8. | GOVERNING LAW |
This Agreement shall be governed by the substantive laws (but not the choice of law rules) of the State of Delaware.
9. | SUCCESSORS |
This Agreement shall be binding upon and inure to the benefit of the successors, assigns, and heirs of the respective parties.
10. | DATA PRIVACY |
By entering into this agreement, you (i) authorize the Company, and any agent of the Company administering the Plan or providing Plan recordkeeping services, to disclose to the Company or any Affiliate or Subsidiary such information and data as the Company or any such Affiliate or Subsidiary shall request in order to facilitate the grant of RSUs and the administration of the Plan; (ii) waive any data privacy rights you may have with respect to such information; and (iii) authorize the Company to store and transmit such information in electronic form.
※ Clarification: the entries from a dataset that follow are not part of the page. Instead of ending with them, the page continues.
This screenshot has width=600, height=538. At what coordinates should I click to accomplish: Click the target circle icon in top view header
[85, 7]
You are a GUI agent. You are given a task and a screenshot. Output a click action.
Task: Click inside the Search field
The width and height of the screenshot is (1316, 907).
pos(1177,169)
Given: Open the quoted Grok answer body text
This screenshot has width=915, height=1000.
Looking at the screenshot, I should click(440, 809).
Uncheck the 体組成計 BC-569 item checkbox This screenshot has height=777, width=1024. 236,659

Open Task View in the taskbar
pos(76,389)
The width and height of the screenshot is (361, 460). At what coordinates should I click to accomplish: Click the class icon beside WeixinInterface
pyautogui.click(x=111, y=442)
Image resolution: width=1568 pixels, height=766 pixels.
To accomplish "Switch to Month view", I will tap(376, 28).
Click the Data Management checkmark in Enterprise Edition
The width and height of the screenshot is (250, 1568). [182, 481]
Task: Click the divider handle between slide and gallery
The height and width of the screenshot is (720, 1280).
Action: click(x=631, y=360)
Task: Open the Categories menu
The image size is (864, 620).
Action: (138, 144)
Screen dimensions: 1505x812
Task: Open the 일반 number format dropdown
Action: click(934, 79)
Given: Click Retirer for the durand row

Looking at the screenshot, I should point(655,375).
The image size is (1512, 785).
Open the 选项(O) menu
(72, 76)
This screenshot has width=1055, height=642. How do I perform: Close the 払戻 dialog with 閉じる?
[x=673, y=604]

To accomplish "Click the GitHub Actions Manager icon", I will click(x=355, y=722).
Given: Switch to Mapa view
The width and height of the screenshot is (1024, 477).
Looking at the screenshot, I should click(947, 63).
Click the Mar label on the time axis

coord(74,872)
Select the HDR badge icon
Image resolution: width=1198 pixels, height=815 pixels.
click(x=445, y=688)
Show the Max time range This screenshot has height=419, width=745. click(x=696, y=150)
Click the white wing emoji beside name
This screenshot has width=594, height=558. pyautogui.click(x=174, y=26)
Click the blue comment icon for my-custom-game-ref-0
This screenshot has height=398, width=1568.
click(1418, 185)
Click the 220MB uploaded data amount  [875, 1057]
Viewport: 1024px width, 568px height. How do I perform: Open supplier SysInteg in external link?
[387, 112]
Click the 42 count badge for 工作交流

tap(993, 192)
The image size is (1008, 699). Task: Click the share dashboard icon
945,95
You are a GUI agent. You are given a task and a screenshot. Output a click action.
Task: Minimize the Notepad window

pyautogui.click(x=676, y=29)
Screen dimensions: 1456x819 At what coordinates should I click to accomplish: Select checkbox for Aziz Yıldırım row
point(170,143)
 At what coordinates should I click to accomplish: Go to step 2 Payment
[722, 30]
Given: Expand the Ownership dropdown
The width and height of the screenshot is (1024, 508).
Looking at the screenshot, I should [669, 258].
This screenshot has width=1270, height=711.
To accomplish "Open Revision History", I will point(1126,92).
11. | ENTIRE AGREEMENT AND NO ORAL MODIFICATION OR WAIVER |
This Agreement contains the entire understanding of the parties. This Agreement shall not be modified or amended except in writing duly signed by the parties, except that the Company may adopt a modification or amendment to the Agreement that is not materially adverse to you in writing signed only by the Company. Any waiver of any right or failure to perform under this Agreement shall be in writing signed by the party granting the waiver and shall not be deemed a waiver of any subsequent failure to perform.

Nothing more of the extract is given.